Have you ever had the privilege of standing before a work of art, a work you’ve seen a ka-jillion times in print, but never in person? I had just such an experience last week when my painting buddy Nicole and I headed to Pasadena’s Norton Simon Museum for an art outing.



For ages now folks have been telling me to visit that museum, and I’ve truly wanted to go. But you know how it is – life is pulling you in different directions, and then when you do have some free time, you forget you were even interested in doing that, so you end up doing nothing. But I digress… Nicole and I arrived at the Norton Simon at high noon – when the doors opened. We didn’t have much of a game plan, other than making sure we saw an exhibit about the accidental discovery of synthetic blue (paint tint). We just wanted to wander around. And so we began.



The museum itself is gorgeous and rests on almost 8 acres, which is pretty fabulous. The gardens are tremendously beautiful and the sculpture collection is amazing.



They have a casting of Rodin’s “The Thinker” and it’s pretty cool to walk around, studying it. They have several Rodin pieces, in fact, and they’re gorgeous.

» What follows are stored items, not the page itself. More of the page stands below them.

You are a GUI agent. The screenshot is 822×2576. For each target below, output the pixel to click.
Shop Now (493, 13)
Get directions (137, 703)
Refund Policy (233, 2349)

It was fun to round a corner and see an original work that’s familiar, such as Vincent van Gogh’s “The Mulberry Tree.” I’ve seen this Diego Rivera painting – “The Flower Vendor (Girl With Lilies)” – on cards and in magazines forever. To see the real deal was crazy:



Same with this pair of Lucas Cranach the Elder’s “Adam” and “Eve” paintings.



Certain pieces seemed familiar, but I may be wrong about that.



Others were brand-spanking-new to me. And I was smitten.



As for that aforementioned exhibit about synthetic blues, it was fascinating! As I said, that color’s invention was an accident (the chemists were trying to develop a new red) and it changed the painting world. Before this new Prussian Blue, blue paints were unstable and their hues would change with time and exposure. This was no bueno for artists, as their vision couldn’t be fully realized in a fashion they could depend on. But suddenly, Prussian Blue came along and it led to a newer, more reliable blue. If an artist used it alone or mixed it with other colors, the hues remained more steady, more true. After Prussian Blue, the French government sponsored a contest for chemists to develop a new, stable Ultramarine hue. I was blown away, thinking of a government sponsoring and supporting the arts in such a fashion. I also learned why – to this day – the color is called French Ultramarine. Makes perfect sense now. All of these developments took place in the 1700s and the exhibit included beautiful pieces (like the detail above), representing the new colors. Again – I was smitten.



After going through the Asian collection of mostly sculpture, Nicole asked if I was getting museum-ed out. I didn’t hesitate in answering, “Yes.” We looked at our watches and realized the joint was nearing closing time. We had been there almost 5 hours!



Let me be honest here. I adore Nicole. She is an amazing soul and I respect her to the nth degree. She’s also smart and fun, and those qualities count – a lot. I share this because I know going on an outing with her played a role in my reception of the day, but there was something more. And I’m not quite sure what that something was. I think this may have been the most inspiring art outing I’ve known. I got super-duper ideas for future projects. I chilled out about some of the mistakes I make in painting, when I saw very similar occurrences in the works of masters. Nicole and I talked through certain aspects of painting, and my brain was spinning in the best possible way. It really was a grand outing. And I’m so glad we went.



I now want to take Mister to the Norton Simon Museum and I encourage everyone to go, if you’re in or around Pasadena. Don’t be like me, y’all. Don’t let decades pass before heading over. It’s just too wonderful to wait.